Como pedestre vejo os fumantes de calçada, expulsos pelas placas de recintos salubres e de ar-condicionado. Alguns cumprimentam, mas a maioria está absorta, num gesto clássico do fumar, dos fumus boni juris, de quando isso era apenas uma rebeldia a que se dão ao direito. Expiram a fumaça que sobe aos deuses, para atingir alguns arranha-céus, os olhos acompanham alguma coisa, que somente eles veem. A fumaça é apenas um detalhe, a nicotina um combustível dos pensamentos, os gases tóxicos, a amônia, o sabor artificial posto pela indústria vai junto, mas o que importa mesmo é que a finitude está bem perto, pode pegar a morte com os dedos e olhar para a ponta da brasa – “esta é minha”.

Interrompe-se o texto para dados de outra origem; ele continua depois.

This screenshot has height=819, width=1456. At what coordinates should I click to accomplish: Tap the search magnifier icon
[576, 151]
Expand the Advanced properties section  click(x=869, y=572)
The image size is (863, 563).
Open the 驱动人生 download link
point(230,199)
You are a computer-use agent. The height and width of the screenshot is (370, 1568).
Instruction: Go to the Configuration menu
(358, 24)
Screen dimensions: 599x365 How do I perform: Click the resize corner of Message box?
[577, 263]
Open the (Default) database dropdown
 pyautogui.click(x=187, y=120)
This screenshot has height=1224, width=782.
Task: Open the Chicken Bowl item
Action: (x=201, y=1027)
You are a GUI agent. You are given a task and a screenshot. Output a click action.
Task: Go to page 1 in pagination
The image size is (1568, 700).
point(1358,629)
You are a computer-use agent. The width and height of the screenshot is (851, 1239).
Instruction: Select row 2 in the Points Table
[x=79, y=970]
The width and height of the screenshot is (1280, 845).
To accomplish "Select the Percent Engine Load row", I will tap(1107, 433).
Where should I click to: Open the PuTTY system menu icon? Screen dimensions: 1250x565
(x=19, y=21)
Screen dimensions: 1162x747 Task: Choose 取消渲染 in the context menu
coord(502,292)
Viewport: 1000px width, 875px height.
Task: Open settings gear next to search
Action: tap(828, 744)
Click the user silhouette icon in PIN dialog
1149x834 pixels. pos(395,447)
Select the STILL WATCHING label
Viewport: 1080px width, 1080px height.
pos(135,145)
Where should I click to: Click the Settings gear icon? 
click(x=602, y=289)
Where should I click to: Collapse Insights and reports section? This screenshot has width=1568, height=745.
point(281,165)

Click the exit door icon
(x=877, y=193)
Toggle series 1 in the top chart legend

O temor que se tem não é o da morte, mas o do não-ser, já diz a filosofia. No cigarro tem-se uma ideia, como se ele fosse o corpo do fumante. Lembro o cheiro e os dedos do meu tio, amarelos de fumar, e quando soltava a fumaça pelas narinas num ar de quem fizera mais um trabalho e regurgitava um ressonar em vigília, concluíra mais um pensamento sobre a vida ou sobre seus momentos, estes que ficavam, enquanto mandava a fumaça fora.Tem os fumantes nervosos, que puxam com raiva – estes não nos veem; há os que ostentam ou põe de lado o cilindro queimado para cumprimentar. Os que jogam fora o cigarro inteiro, numa autorreprovação. Há os filósofos, que cientes do mal, ornamentam seu anestésico de solidão, aí entram as formas sofisticadas do vício, não as de um fumante qualquer – estes têm os charutos, cachimbos curvos para baixo tipo Sherlock Holmes – de ver a fumacinha passar e reutilizar a fumaça aromática, cigarros com piteiras douradas de lordes, charutos cubanos com rebeldia de gabinete, sem endurecer-se. Verdade que muitos fumantes começaram como caça-baganas na rodoviária ou no colo de algum parente. Eu não. Meu tio começou com essa ideia de nos iniciar no vício e meu pai não deu mole, o impediu. Grande papai. Verdade é que uma vez no caminho da escola vi um charutão enorme, pretão, de fumo forte, pensei - não uma bituquinha qualquer - mas ao chegar perto e já o saboreando com os olhos, vi um cachorro que saiu correndo – pois é! Não era charuto não.
Pelo que li, você está triplamente inconformado!
ResponderExcluir- pela falta de ética da referida gráfica;
- pelos fumantes em seus delírios;
- e pelo charutão by dog!!
Difícil, hein!!
Abraço, Célia.
Matou a pau, Célia. Abção.
ResponderExcluirCamilo
Que malandragem da gráfica! Não podem fazer isso com vocês, Camilo. Alertem os outros escritores, contem a história no sarau da Marly, por exemplo, e no blog da Luzia. Gostei muito da crônica. Que final! rsrsrs Abraço!